REQUEST:
Quote the lines beginning at the one containing "This screenshot has width=700, height=565." and ending after the one containing "point(430,205)", and omit the pictures from your answer.

RECORD EXTRACTS:
* * * * * * * * *

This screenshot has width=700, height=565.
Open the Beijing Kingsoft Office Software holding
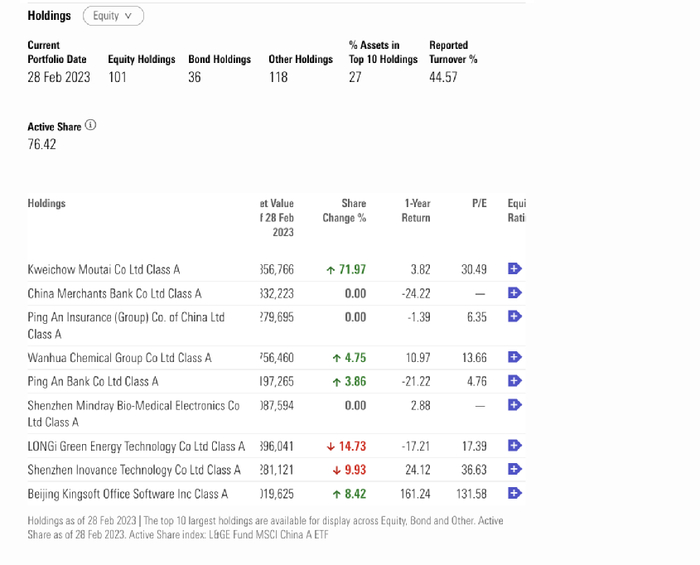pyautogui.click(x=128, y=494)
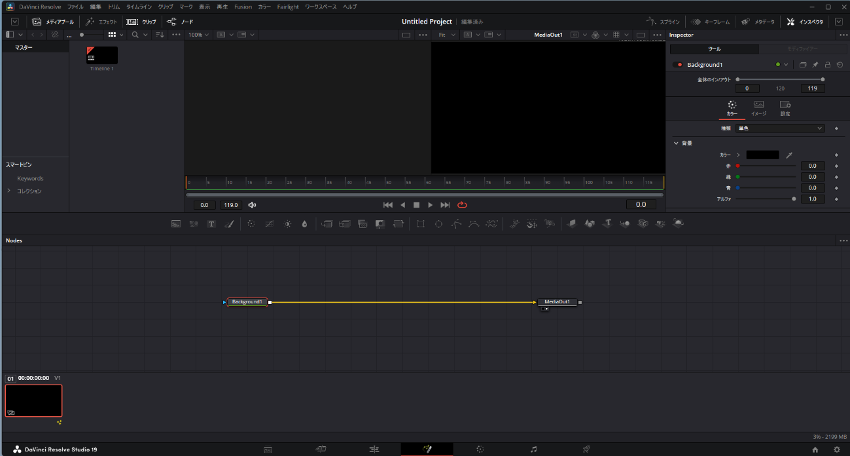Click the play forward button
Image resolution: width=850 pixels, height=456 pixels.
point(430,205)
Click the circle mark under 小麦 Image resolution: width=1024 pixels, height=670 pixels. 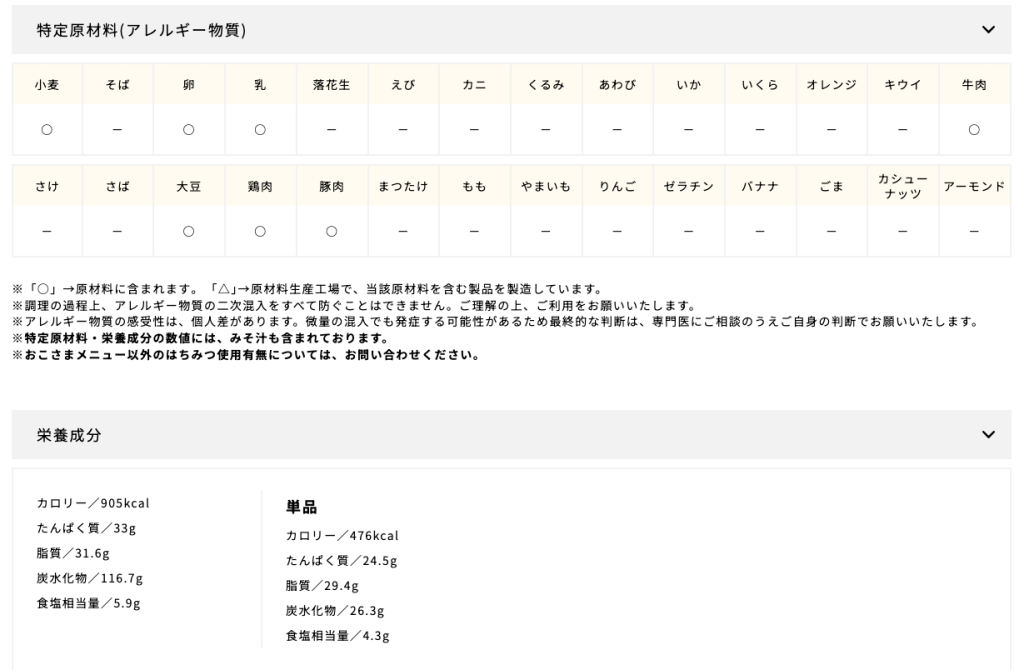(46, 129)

* * * * * * * * *

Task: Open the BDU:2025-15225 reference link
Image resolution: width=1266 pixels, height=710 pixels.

* * * * * * * * *

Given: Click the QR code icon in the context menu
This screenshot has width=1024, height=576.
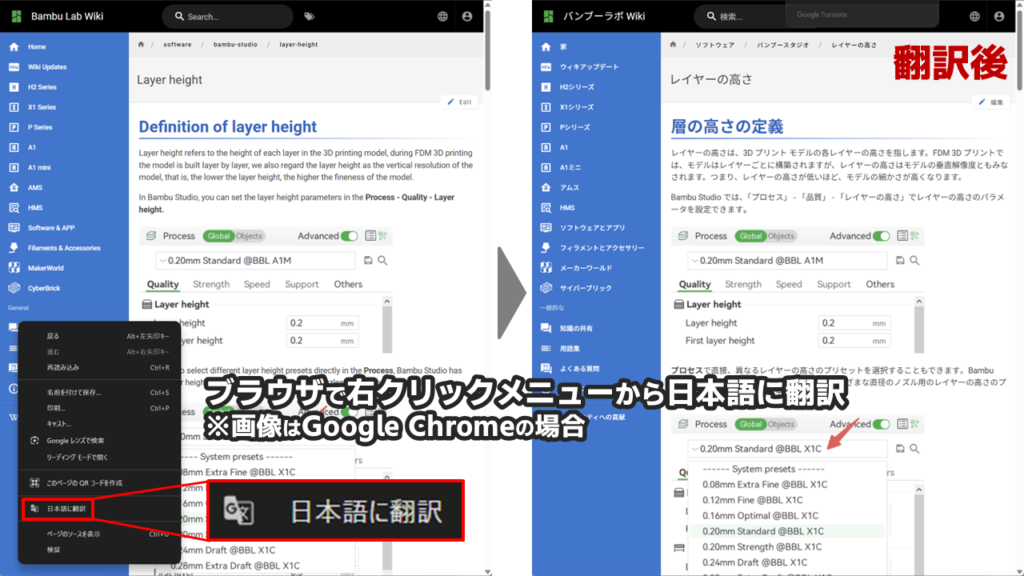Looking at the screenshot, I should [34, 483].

* * * * * * * * *

REPLY TO THE TASK:
This screenshot has width=700, height=565.
Open the Beijing Kingsoft Office Software holding
pyautogui.click(x=128, y=494)
Click the play forward button
Image resolution: width=850 pixels, height=456 pixels.
point(430,205)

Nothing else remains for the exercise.